Il Convento di S. Domenico, costruito a metà strada tra Firenze e Fiesole, nacque nel 1405-1406 come cenobio di riforma per iniziativa di Giovanni Dominici (†1413) e del vescovo fiesolano Jacopo Altoviti (†1403), entrambi frati di S.Maria Novella. Nel “conventino”, che fu abitato fin dagli ultimi mesi del 1406, vennero formati alla vita religiosa domenicana sia, il futuro arcivescovo di Firenze, S.Antonino Pierozzi (†1459), sia il grande pittore Fra Giovanni da Fiesole, ormai ben noto da tutti come il Beato Angelico (†1455). La parte quattrocentesca del convento venne ultimata intorno al 1418 con il generoso lascito di Barnaba degli Agli e nel 1420 il Beato Angelico prese a dipingere sull’archetto d’entrata della piccola chiesa la Madonna benedicente, di cui gli ultimi restauri del 1960 ci hanno restituito la sinopia.

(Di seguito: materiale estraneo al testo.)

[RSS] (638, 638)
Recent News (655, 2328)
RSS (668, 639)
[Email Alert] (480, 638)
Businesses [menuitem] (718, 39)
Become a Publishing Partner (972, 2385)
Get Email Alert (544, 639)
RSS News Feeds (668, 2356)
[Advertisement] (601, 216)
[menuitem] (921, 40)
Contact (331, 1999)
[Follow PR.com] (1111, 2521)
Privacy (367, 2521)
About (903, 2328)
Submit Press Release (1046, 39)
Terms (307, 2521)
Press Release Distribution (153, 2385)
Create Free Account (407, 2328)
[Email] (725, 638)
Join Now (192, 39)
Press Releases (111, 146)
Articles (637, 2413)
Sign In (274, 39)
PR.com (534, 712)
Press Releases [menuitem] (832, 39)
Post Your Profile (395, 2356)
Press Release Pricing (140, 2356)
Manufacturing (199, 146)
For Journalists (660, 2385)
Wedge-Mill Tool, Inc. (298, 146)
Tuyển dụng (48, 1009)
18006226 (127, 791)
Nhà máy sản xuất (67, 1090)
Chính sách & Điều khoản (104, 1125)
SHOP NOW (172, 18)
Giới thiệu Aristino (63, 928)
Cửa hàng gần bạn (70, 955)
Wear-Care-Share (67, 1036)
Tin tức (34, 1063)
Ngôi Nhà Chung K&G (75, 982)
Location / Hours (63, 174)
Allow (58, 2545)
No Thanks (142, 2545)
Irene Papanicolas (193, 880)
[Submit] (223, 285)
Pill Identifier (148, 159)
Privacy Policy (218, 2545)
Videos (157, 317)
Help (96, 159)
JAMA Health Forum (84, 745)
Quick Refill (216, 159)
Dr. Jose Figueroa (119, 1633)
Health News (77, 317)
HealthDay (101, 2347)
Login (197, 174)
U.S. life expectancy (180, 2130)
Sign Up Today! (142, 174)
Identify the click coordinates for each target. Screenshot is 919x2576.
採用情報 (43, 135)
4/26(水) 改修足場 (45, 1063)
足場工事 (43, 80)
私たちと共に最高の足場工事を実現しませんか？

Nell’aula capitolare affrescò pure il grande Crocifisso, testimonianza d’arte e di pietà nel suo amato convento. A causa della soppressione degli ordini religiosi, voluta da Napoleone, il convento fu espropriato (1808). I frati poterono riacquistare il convento nel 1879, ma, non avendo i soldi sufficienti per pagare il sovrapprezzo richiesto dal proprietario per i dipinti del Beato Angelico, due affreschi furono asportati e venduti dal proprietario e finirono ai musei di Parigi e di San Pietroburgo.
Intorno alla metà del ‘400, per la forte espansione, i frati furono spinti a fondare in Firenze un nuovo convento: S. Marco, dove lavorò per molto tempo il Beato Angelico e vi dimorò i suoi ultimi anni Girolamo Savonarola. Nel 1491 iniziarono i lavori di ampliamento sul lato del chiostro parallelo alla chiesa verso Firenze. L’ingente spesa fu sostenuta dalla famiglia Salviati. Durante il priorato di Fra Domenico da Pescia (compagno di martirio del Savonarola) fu addossato, verso sud, al nuovo edificio un fabbricato in cui, successivamente, trovò spazio la biblioteca. Grazie alla generosità del nobile genovese Jeronimo Brignole, fattosi frate col nome di Fra Cipriano, tra il 1588 e 1590 fu eretto il Noviziato Nuovo (attualmente sede di una sezione dell’Istituto Universitario Europeo) a tre piani, sul disegno dell’architetto Fra Domenico Postigiani, domenicano di S. Marco.
Oltre al Dominici, a S. Antonino e al Beato Angelico vengono ricordati con onore diversi frati celebri del convento di Fiesole: Santi Pagnini per il risveglio degli studi biblici; Santi Cini fondatore in Firenze della confraternita e della chiesa di S. Tommaso d’Aquino in via della Pergola; Vittorio Ricci, Prefetto Apostolico di Formosa e Cina meridionale, che rivelò all’occidente la scoperta del continente australiano.